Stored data
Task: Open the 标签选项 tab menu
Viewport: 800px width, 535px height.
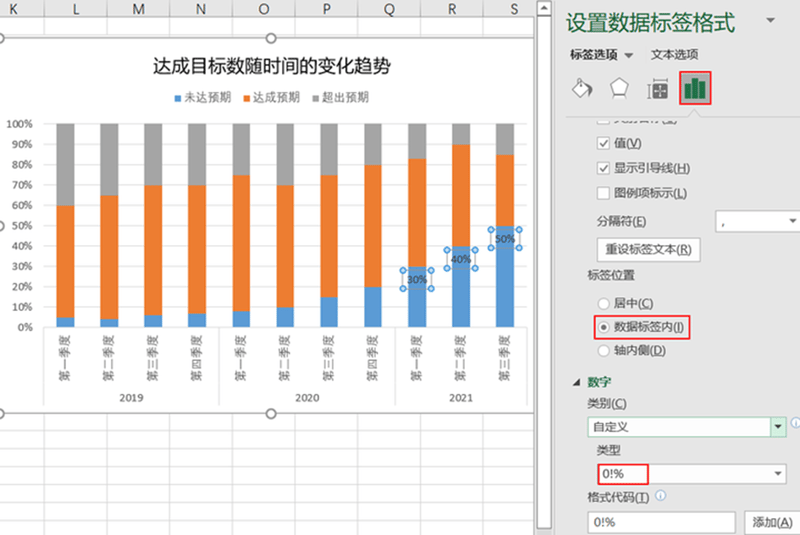Action: click(x=601, y=55)
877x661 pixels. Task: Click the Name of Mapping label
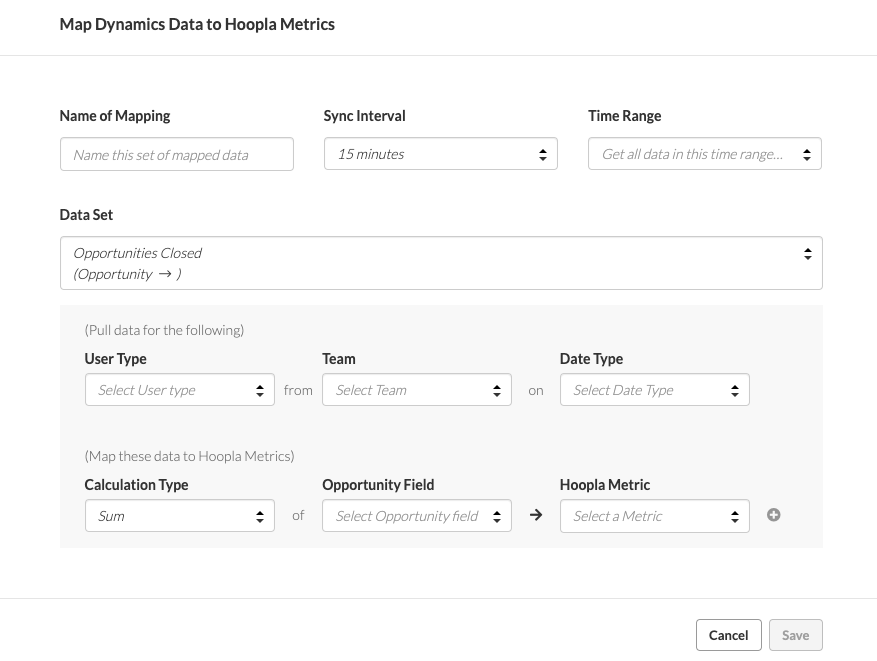pyautogui.click(x=115, y=116)
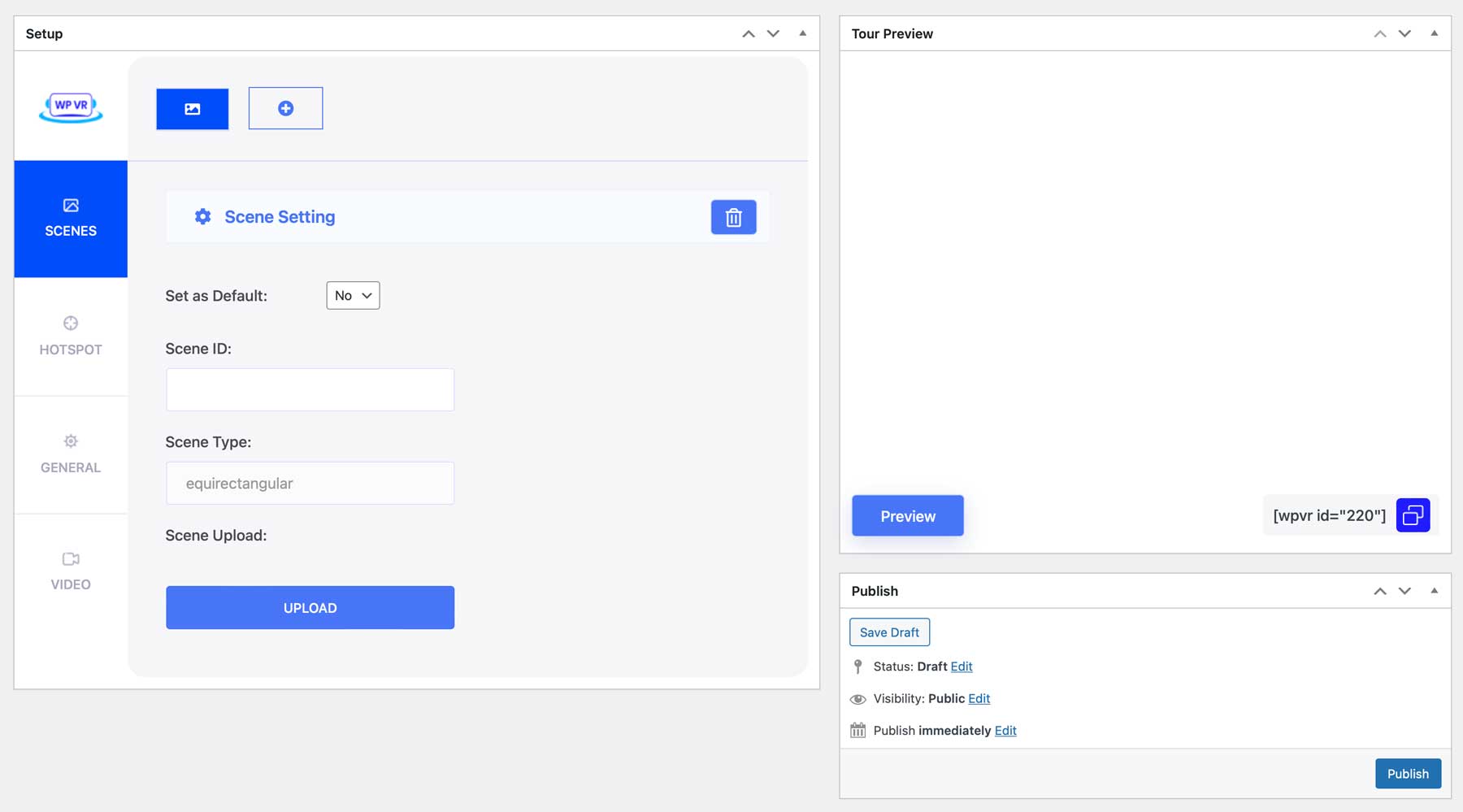Open the Set as Default dropdown
Viewport: 1463px width, 812px height.
point(353,296)
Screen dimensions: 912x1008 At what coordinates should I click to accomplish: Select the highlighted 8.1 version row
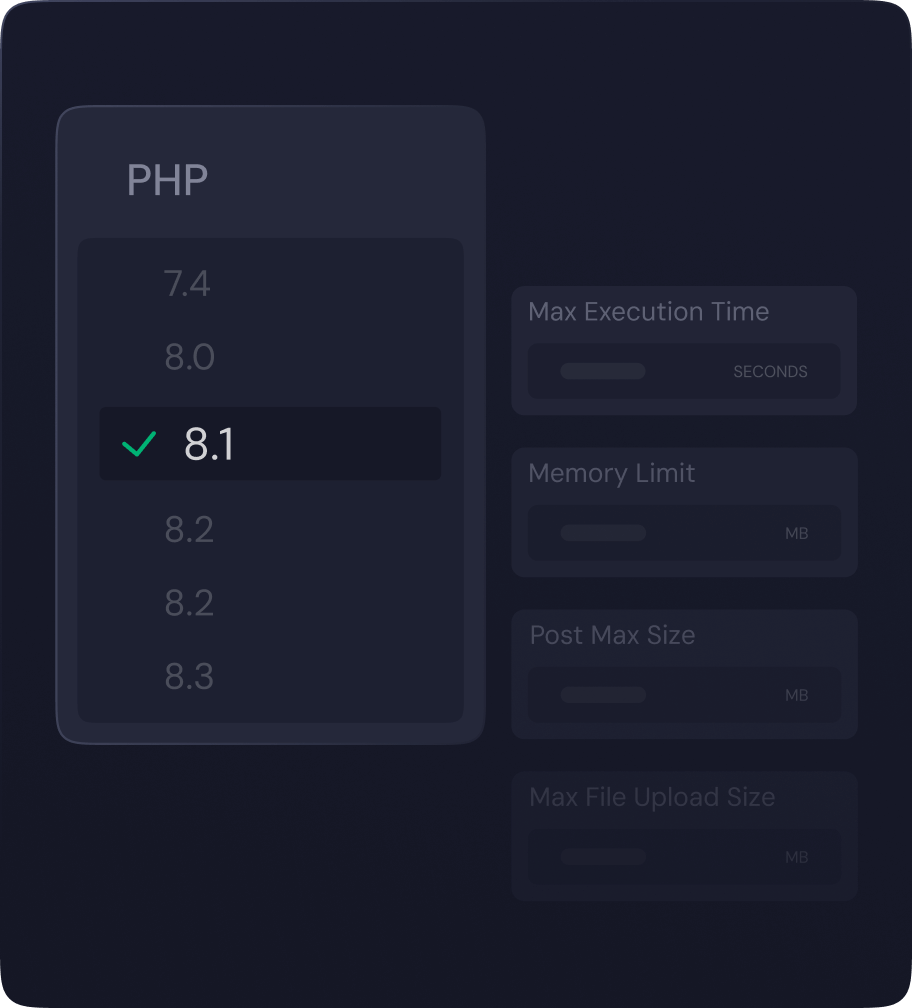coord(270,444)
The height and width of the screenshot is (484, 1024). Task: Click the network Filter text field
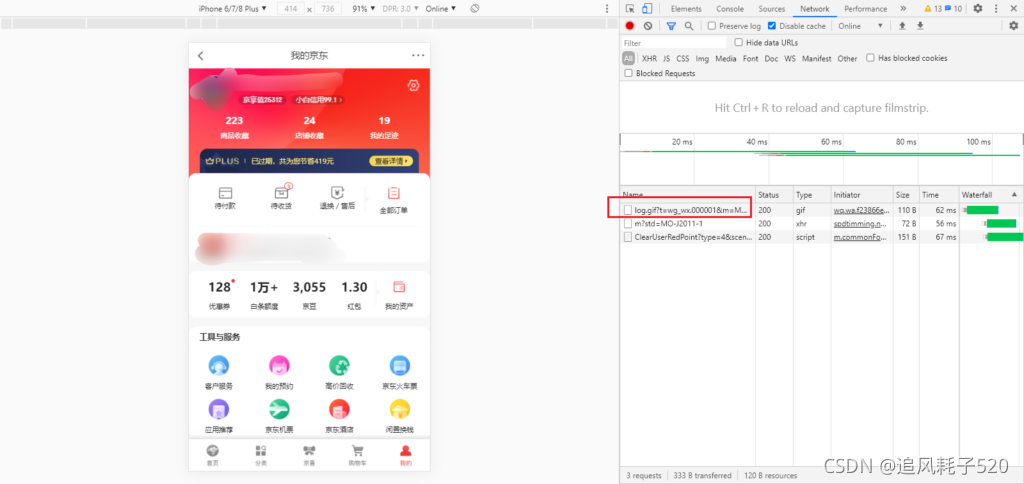pos(674,43)
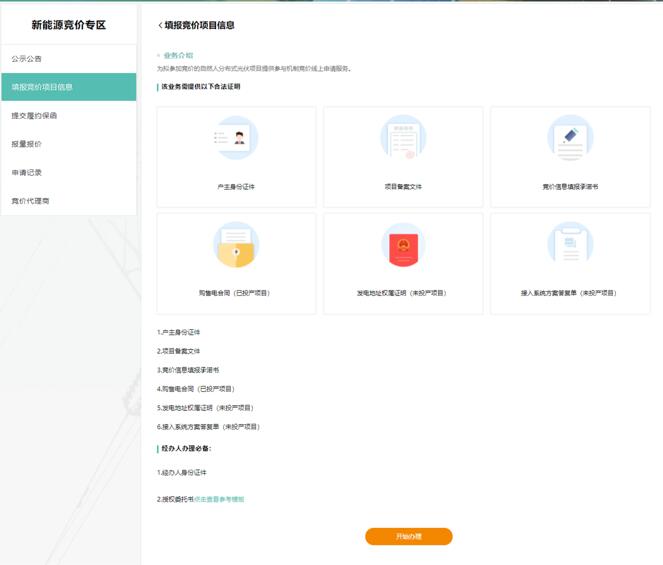
Task: Open the 点击查看参考模板 link
Action: (218, 498)
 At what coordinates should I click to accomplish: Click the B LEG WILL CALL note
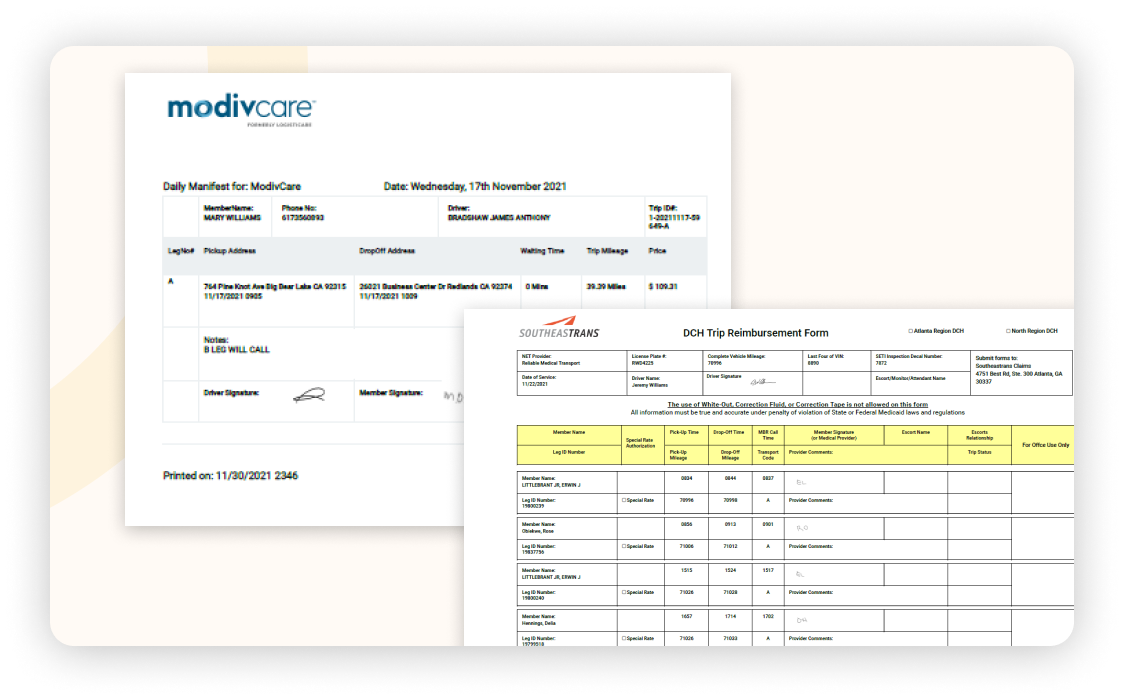(236, 350)
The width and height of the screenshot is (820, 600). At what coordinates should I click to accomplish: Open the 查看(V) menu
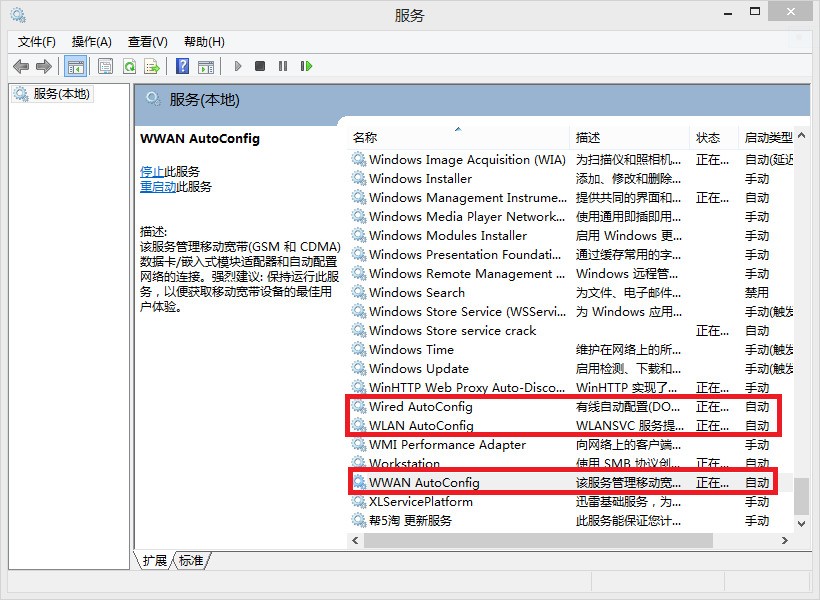[x=148, y=42]
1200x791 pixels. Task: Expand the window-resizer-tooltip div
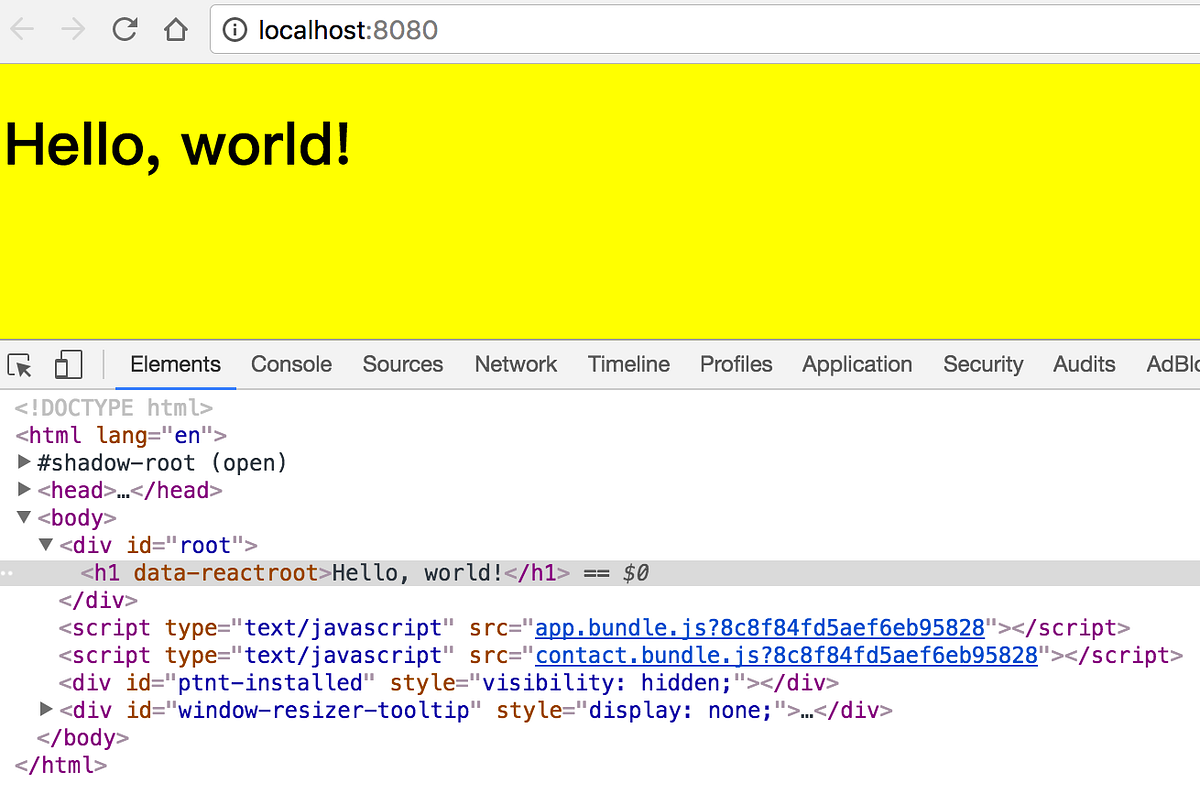[x=46, y=710]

◆ Directions
The line with "1200x791 pixels. Task: Expand" and each line after it, through the final line of the data, are to be duplicated exactly, with pictures left out and nothing more included.

◆ The answer
1200x791 pixels. Task: Expand the window-resizer-tooltip div
[x=46, y=710]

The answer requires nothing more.